Não nos esqueçamos do movimento nas funerárias, que cresce devido aos aloprados motoristas e motoqueiros que se esbaldam na bebida para se divertir mais com suas fantasias despedaçadas nos salões dos IMLs.



O vizinho da sua esquerda, que nunca o cumprimentou, vai aparecer no seu portão com um pedaço de pernil da Maísa, atônito pela ação do álcool, e lhe dará um abraço com a mão cheia de gordura. O futebol estará de férias, quem  desconfiava dos jogadores da noite irá perdoá-los, como o jargão de uma personagem de humor:



- No natal, pode!



Deixem Adriano em paz, o ex-imperador da Internazionale quer tomar um gole e curtir a folia. Mas a terra está tremendo justamente na região do povo que treme naturalmente com a falta de qualidade de vida, no ano em que a seca devastou as plantações. Dizem por lá que o mundo está acabando, alguns até já se reúnem para rezar o terço da despedida. Jesus está voltando. Outros mais convictos, porém não menos fantasiosos, dizem que aquilo é o capeta queimando os pecadores... Sendo ou não, é natal.



Ainda tem o jogo de saias nos campos áridos da Várzea. Corpos musculosos que, no íntimo de sua subjetividade, se realizam nesse dia, levando a sério uma brincadeira de criança interrompida pela justificativa à sociedade.

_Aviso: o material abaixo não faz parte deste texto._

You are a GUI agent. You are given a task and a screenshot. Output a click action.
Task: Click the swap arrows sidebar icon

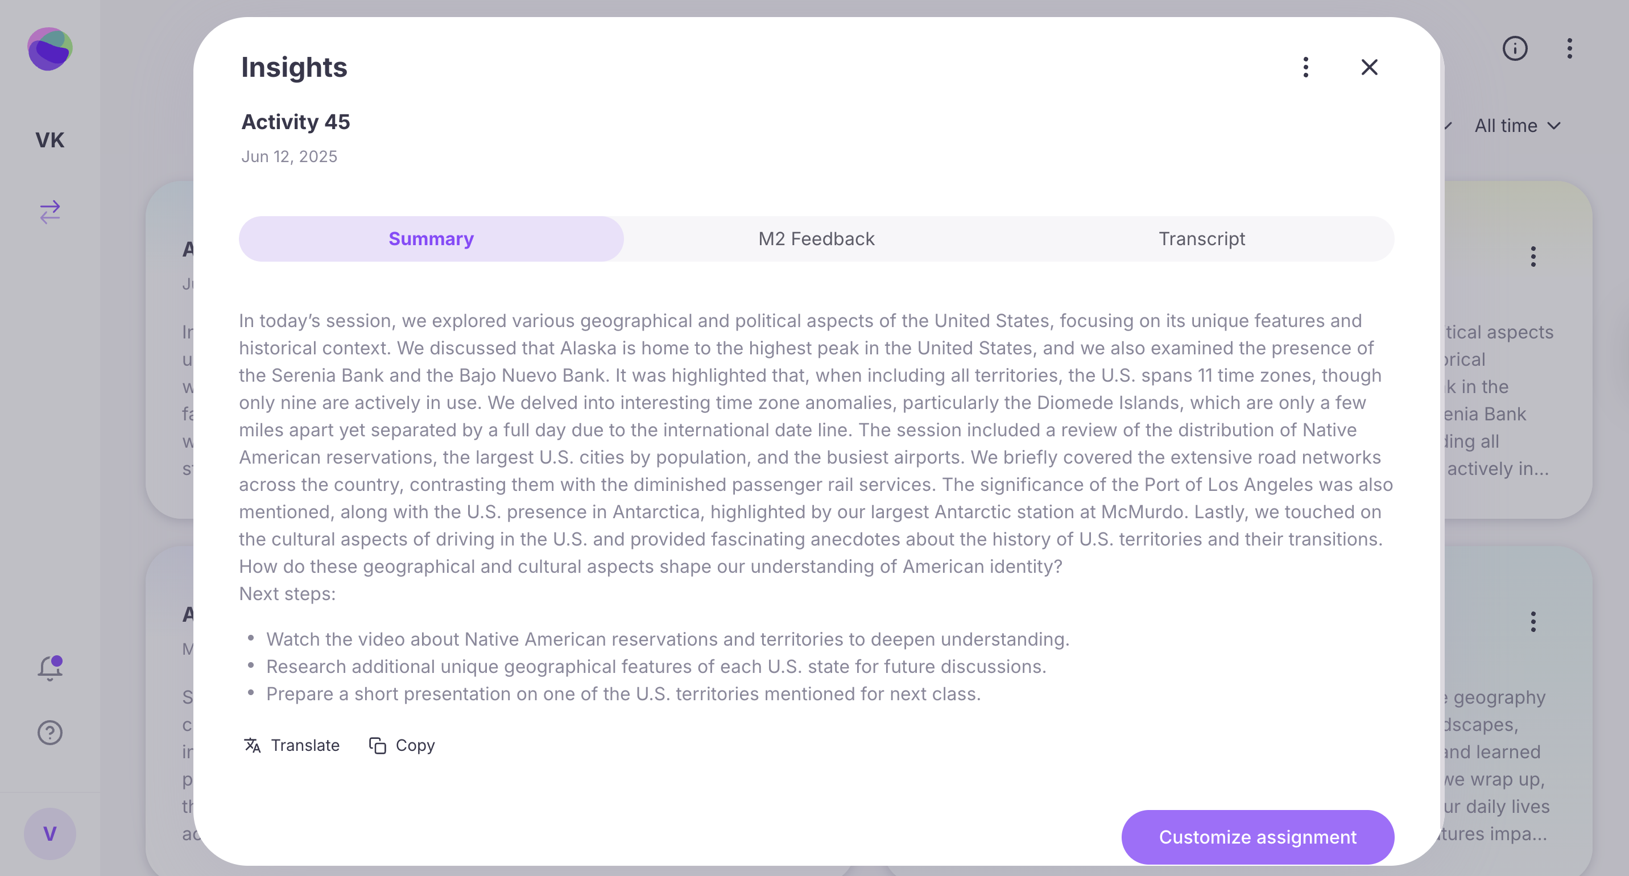tap(50, 212)
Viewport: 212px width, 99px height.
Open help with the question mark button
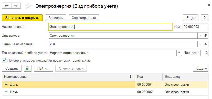point(205,18)
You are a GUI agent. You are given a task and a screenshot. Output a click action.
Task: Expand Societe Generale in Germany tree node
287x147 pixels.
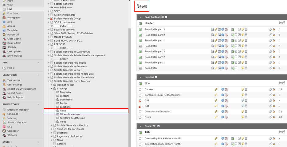click(x=49, y=66)
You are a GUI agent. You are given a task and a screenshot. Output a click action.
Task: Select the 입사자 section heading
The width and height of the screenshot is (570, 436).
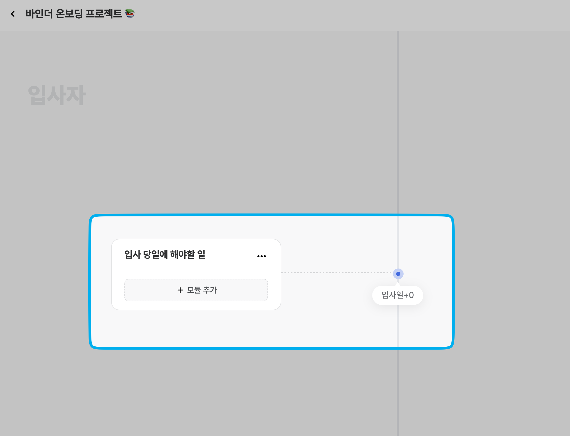tap(57, 95)
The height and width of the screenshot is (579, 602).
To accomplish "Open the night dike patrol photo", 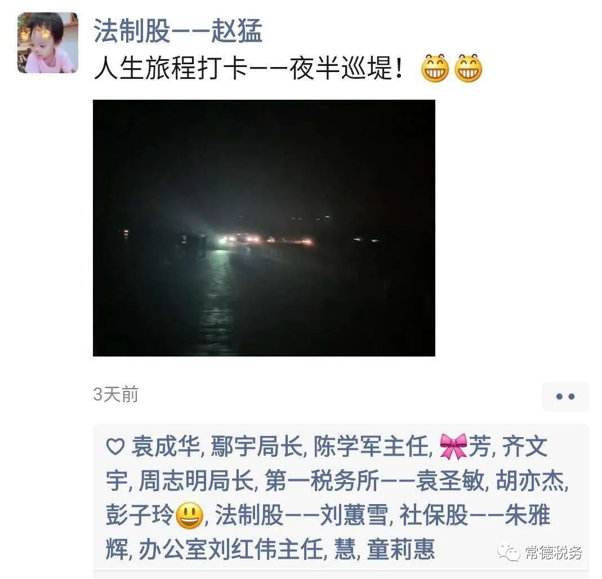I will (x=264, y=228).
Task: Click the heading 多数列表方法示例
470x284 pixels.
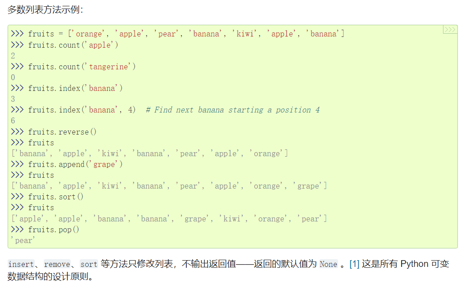Action: [45, 9]
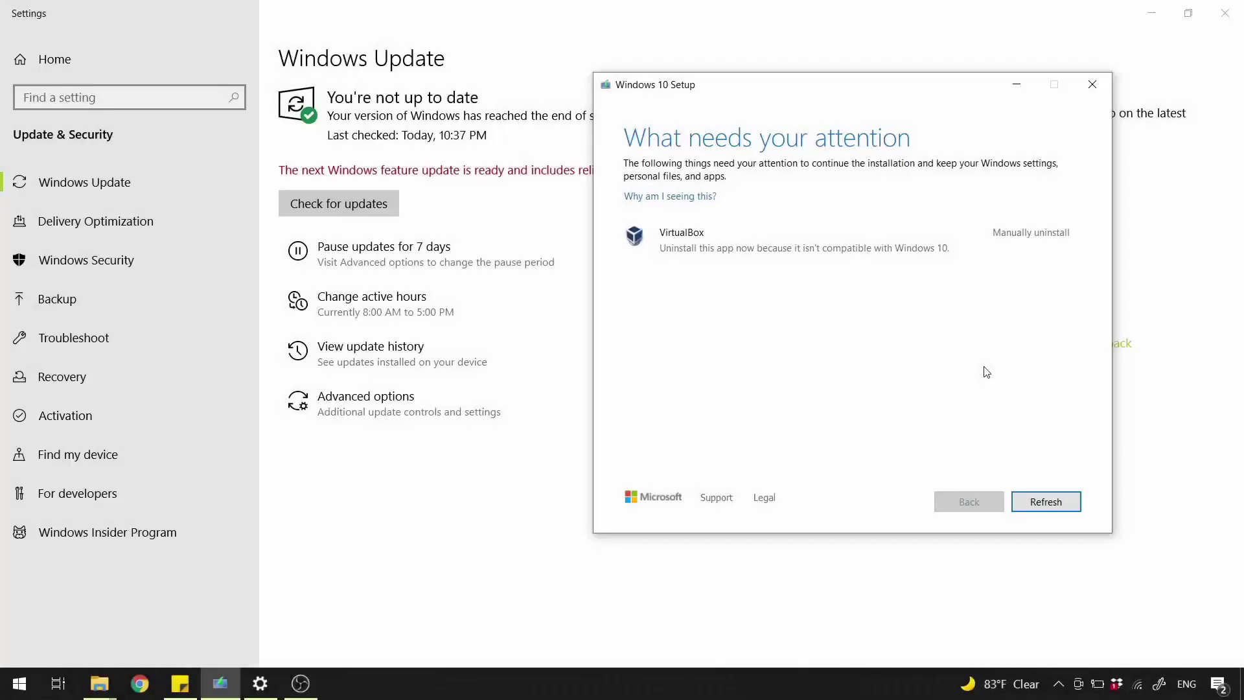Select Update & Security menu section
This screenshot has width=1244, height=700.
(x=62, y=134)
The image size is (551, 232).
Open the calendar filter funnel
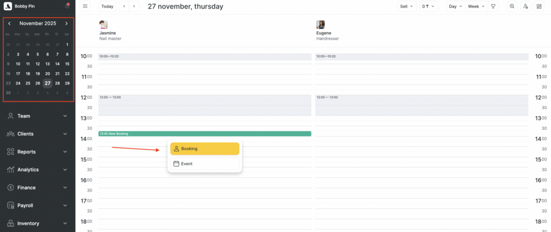493,6

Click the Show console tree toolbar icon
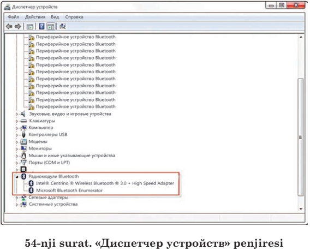[30, 27]
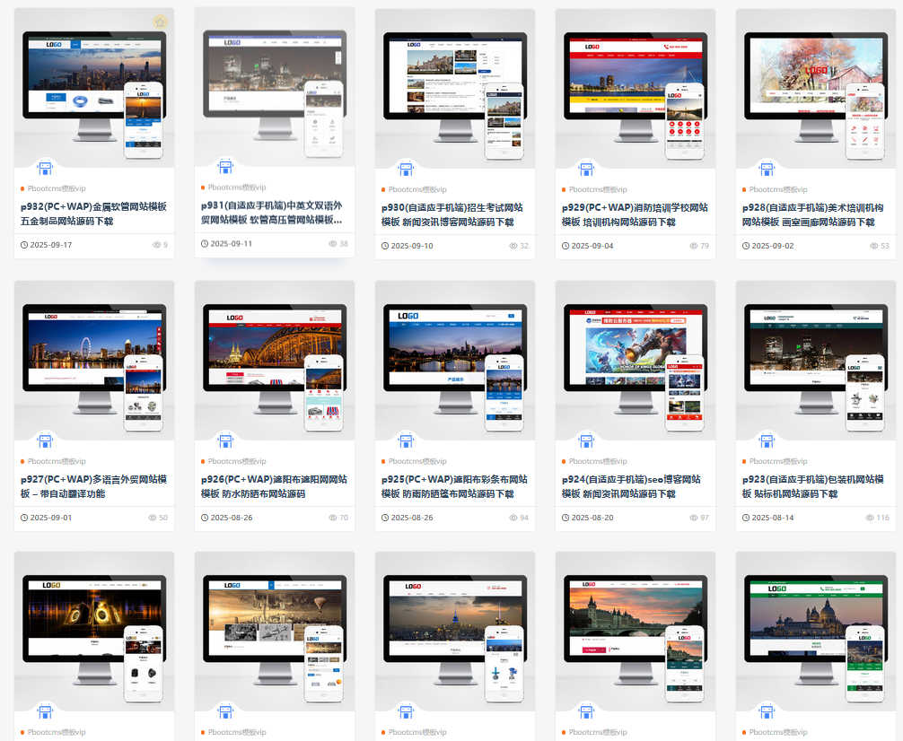Click the robot avatar icon on p927 card
Image resolution: width=903 pixels, height=741 pixels.
pos(45,440)
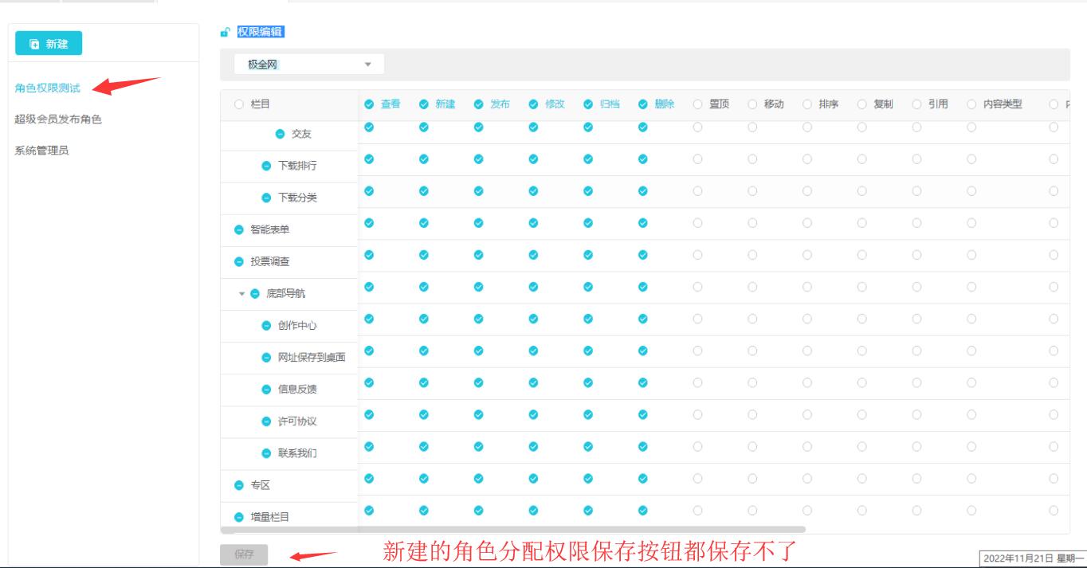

Freud dizia que o desejo só acaba quando a pessoa morre, que ele é responsável pela energia da vida, assim chega o natal. Com suas iguarias formais e seus  paradoxos. E nós, vivos nesta esfera estratégica existencial, queremos agora, em uníssono, paz e esperança em todas as línguas e cultos. É o presente que precisamos trocar um com o outro.